Posted on:2010-07-29Degree:Ph.DType:Dissertation
University:University of HoustonCandidate:Sharma, Nikhil DileepFull Text:PDF
GTID:1442390002975690Subject:Engineering
Abstract/Summary:
In a piezoelectric material an applied uniform strain can induce an electric polarization or vice-versa. Crystallographic considerations restrict this technologically important property to non-centrosymmetric systems. It can, however, be shown both mathematically and physically, that a non-uniform strain can break the inversion symmetry and induce polarization even in non-piezoelectric materials. The key concept is that all crystalline dielectrics (including non-piezoelectric ones) exhibit the aforementioned coupling between strain gradient and polarization---an experimentally verified phenomenon known as the flexoelectric effect. This flexoelectric coupling, however, is generally very small and evades experimental detection unless very large strain gradients (or conversely polarization gradients) are present.;In this work, based on a field theoretic framework accounting for this phenomenon, the fundamental solutions (Green's functions) for the governing equations are developed and solutions to some illustrative boundary value problems are presented.

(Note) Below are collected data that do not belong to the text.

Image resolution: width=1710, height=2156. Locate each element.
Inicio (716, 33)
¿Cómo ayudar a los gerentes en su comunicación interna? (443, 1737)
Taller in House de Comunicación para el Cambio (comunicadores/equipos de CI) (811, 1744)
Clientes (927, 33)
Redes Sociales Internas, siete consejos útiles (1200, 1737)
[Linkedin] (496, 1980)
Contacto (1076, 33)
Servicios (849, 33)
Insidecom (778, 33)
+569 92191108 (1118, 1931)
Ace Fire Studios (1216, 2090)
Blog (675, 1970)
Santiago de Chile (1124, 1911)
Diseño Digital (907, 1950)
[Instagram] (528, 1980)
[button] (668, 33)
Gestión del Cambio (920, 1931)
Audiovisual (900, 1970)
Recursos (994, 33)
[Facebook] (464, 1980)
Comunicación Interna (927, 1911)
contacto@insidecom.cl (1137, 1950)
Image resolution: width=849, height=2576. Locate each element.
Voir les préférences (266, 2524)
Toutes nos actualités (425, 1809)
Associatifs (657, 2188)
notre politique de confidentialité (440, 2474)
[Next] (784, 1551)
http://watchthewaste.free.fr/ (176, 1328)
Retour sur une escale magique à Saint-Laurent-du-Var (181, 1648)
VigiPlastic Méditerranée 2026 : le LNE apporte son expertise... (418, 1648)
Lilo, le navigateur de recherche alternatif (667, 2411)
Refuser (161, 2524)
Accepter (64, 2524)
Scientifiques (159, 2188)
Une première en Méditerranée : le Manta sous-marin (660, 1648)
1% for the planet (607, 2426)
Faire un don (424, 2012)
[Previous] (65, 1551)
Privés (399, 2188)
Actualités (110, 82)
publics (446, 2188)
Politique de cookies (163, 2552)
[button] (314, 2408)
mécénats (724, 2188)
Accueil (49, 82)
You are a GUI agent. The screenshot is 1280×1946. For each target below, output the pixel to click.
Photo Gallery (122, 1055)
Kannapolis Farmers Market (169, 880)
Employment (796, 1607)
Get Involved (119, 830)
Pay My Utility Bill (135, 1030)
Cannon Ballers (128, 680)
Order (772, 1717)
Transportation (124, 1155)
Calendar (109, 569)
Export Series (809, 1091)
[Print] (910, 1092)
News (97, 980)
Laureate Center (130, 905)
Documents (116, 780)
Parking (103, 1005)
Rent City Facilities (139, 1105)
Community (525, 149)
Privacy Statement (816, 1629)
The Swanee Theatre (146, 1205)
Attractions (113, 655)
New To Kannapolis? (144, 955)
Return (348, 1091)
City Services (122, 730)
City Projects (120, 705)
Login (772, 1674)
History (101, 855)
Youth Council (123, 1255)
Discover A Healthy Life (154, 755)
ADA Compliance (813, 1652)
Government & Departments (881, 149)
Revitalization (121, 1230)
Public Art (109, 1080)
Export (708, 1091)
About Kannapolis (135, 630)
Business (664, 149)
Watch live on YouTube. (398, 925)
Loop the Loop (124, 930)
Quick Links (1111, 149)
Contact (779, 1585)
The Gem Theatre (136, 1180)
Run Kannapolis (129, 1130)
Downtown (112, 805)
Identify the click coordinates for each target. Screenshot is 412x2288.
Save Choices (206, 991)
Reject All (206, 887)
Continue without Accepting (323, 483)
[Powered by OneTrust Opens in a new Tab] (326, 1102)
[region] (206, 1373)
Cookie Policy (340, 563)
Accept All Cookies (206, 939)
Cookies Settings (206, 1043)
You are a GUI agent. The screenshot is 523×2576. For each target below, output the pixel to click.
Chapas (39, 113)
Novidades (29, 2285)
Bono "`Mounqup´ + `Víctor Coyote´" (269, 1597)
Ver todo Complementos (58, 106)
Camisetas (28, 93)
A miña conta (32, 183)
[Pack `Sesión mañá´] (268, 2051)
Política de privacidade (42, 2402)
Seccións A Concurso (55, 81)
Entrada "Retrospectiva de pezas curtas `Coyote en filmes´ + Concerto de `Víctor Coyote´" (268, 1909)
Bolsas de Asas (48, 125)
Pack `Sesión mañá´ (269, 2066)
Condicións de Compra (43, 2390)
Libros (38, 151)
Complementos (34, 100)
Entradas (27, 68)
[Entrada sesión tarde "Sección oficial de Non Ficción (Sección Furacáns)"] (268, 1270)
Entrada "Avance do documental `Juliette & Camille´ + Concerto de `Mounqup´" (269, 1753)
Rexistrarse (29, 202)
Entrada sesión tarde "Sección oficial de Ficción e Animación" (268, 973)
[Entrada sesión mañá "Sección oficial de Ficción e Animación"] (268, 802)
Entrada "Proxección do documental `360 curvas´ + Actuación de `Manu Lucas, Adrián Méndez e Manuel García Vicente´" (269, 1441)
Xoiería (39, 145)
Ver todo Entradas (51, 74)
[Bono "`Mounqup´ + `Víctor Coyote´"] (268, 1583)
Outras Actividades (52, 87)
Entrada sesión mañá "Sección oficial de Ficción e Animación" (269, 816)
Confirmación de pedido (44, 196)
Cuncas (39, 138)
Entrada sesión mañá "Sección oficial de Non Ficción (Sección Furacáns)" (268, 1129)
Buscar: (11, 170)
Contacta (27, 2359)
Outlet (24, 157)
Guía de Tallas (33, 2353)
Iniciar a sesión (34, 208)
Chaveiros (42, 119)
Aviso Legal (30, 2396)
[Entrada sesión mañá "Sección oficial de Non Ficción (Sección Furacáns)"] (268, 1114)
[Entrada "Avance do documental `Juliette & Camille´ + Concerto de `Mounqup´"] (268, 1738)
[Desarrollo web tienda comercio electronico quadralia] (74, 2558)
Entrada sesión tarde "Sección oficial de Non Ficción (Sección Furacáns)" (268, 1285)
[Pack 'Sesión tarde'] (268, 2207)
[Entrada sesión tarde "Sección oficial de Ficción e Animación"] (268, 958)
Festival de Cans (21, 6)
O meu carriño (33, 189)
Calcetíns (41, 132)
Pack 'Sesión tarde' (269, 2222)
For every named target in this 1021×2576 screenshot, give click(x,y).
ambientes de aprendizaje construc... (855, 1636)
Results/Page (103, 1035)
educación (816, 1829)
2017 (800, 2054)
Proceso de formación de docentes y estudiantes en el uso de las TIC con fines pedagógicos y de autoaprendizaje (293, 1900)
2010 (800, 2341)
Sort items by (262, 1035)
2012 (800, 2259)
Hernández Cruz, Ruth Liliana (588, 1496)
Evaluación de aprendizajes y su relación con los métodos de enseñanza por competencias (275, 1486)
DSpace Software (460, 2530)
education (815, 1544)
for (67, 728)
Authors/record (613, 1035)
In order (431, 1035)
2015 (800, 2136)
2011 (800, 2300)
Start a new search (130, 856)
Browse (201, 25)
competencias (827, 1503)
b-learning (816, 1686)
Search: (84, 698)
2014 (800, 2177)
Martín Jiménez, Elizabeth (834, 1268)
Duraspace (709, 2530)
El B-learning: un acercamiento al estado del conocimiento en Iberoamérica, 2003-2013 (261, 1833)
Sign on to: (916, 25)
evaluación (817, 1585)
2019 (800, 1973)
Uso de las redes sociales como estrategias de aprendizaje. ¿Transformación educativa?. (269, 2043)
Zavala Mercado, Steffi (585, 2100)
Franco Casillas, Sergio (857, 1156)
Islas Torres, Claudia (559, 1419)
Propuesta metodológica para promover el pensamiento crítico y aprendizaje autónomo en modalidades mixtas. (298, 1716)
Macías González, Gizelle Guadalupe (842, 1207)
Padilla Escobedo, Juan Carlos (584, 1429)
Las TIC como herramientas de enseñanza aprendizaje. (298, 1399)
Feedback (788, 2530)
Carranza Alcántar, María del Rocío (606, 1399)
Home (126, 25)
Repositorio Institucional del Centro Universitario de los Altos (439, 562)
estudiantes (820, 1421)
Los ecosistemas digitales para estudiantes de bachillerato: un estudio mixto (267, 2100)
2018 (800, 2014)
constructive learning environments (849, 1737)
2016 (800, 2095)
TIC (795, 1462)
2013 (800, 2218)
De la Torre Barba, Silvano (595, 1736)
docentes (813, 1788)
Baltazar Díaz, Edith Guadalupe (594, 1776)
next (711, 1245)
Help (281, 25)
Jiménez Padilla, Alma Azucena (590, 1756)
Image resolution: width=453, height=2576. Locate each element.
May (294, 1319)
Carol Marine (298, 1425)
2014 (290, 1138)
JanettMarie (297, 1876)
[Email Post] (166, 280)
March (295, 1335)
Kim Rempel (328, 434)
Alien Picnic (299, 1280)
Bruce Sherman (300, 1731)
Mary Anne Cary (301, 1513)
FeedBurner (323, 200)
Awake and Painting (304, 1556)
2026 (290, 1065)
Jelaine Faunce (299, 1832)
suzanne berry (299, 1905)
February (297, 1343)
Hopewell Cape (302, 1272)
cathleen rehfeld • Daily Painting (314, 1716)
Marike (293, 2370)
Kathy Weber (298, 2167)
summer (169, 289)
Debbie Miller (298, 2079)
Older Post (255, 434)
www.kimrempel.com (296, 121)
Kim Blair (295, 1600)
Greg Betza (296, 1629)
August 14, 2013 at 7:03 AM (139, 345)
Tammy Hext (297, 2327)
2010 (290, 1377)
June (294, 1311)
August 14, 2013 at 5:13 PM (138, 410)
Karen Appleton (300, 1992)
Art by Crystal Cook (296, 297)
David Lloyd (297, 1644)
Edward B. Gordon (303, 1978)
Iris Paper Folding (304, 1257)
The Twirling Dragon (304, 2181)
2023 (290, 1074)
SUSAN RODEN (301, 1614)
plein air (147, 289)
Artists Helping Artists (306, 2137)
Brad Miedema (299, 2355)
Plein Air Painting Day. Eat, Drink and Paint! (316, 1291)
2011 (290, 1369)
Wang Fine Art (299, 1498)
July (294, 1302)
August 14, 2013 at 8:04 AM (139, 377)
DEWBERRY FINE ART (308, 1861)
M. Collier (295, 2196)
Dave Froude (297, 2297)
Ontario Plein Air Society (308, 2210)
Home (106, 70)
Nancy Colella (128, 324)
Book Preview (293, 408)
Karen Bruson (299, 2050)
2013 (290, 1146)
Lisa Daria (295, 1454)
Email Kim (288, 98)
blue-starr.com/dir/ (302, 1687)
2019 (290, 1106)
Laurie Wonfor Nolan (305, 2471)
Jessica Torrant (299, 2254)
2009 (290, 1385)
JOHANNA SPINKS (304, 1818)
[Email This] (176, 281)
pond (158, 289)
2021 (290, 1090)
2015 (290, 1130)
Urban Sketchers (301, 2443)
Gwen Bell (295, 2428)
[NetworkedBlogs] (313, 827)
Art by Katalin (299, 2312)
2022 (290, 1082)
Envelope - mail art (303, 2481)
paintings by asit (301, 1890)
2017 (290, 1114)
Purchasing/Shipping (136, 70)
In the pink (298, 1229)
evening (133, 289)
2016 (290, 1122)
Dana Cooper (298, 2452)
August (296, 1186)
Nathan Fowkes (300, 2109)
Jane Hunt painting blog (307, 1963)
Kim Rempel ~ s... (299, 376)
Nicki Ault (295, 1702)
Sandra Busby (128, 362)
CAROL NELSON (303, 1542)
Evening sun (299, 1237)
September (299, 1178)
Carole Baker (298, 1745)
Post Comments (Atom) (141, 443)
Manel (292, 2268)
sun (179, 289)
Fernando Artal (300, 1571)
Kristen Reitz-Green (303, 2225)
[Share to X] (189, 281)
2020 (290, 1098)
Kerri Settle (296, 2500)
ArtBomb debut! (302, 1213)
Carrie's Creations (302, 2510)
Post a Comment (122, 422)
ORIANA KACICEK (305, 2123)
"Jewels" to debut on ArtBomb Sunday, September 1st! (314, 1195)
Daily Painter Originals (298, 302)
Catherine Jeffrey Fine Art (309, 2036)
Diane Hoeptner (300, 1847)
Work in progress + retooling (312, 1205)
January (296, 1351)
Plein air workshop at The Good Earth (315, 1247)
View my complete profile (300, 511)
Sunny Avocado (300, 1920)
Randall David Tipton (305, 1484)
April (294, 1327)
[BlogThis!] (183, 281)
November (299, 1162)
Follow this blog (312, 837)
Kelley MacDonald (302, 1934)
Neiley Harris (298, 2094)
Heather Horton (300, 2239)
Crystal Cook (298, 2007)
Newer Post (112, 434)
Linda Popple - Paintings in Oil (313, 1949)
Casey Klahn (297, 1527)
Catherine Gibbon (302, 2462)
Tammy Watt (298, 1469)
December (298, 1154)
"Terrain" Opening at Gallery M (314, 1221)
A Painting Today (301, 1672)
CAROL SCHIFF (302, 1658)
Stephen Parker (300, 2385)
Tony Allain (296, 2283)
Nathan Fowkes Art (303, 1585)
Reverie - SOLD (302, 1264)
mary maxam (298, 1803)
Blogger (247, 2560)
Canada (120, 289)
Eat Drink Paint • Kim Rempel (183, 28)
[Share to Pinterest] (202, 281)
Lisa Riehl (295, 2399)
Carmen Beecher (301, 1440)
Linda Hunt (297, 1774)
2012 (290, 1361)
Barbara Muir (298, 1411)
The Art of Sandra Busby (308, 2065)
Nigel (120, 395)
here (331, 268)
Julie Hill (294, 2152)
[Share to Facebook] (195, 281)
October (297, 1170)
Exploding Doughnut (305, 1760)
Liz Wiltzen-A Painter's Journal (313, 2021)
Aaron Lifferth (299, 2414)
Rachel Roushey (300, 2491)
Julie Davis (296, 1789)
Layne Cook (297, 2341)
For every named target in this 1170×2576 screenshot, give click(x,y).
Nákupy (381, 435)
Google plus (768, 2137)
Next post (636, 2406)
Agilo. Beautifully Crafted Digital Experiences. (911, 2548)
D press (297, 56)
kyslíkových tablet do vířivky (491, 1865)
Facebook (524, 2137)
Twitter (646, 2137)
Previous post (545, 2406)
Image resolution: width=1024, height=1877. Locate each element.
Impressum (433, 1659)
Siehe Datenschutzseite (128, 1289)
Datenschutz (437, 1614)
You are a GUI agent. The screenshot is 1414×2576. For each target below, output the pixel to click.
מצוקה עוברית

The central contribution of this dissertation is the demonstration of the possibility of "designing piezoelectricity" by exploiting the large strain gradients present in the interior of composites containing nanoscale inhomogeneities to achieve an overall non-zero polarization even under a uniformly applied stress. The aforementioned effect may be realized only if both the shapes and distributions of the inhomogeneities are non-centrosymmetric. Simplest case of 1D layered superlattices consisting of non-piezoelectric (cubic) BaTiO3, SrTiO3 and MgO laminates are used to create the apparently piezoelectric 'meta material' which can achieve up to 11% of piezoelectric effect of quartz at thicknesses of 2 nm. Further, more complex geometries like periodic thin film with triangular voids are shown to induce averaged polarization up to 59.57% of quartz.;Finally, an asymptotic homogenization model for these apparently piezoelectric composites which will take into account not only the geometry and topological arrangement but also the electromechanical coupling between the constituents is presented.